[Saved data entries]

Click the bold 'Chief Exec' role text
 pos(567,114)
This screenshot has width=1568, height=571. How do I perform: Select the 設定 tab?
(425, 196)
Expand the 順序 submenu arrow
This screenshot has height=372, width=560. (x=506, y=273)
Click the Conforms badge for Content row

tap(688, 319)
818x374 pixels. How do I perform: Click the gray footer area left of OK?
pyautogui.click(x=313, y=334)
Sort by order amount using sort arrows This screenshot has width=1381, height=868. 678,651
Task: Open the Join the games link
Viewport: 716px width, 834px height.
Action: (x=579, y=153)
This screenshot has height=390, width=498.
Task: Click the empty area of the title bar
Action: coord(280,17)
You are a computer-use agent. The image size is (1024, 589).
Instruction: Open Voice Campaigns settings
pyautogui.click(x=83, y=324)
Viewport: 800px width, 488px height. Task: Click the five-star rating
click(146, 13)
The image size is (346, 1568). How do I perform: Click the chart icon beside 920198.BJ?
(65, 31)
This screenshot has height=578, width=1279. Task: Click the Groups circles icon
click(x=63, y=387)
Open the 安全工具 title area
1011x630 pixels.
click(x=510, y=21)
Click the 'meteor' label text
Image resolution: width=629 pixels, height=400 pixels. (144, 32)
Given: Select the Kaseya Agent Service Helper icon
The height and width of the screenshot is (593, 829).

* **What this task involves**:
Print exactly the lines of the records from the one containing "The image size is (346, 1568)." through the end, and nothing besides them.

* **Written response**:
The image size is (346, 1568). How do I perform: Click the chart icon beside 920198.BJ?
(65, 31)
This screenshot has height=578, width=1279. Task: Click the Groups circles icon
click(x=63, y=387)
Open the 安全工具 title area
1011x630 pixels.
click(x=510, y=21)
Click the 'meteor' label text
Image resolution: width=629 pixels, height=400 pixels. (144, 32)
Given: Select the Kaseya Agent Service Helper icon
The height and width of the screenshot is (593, 829).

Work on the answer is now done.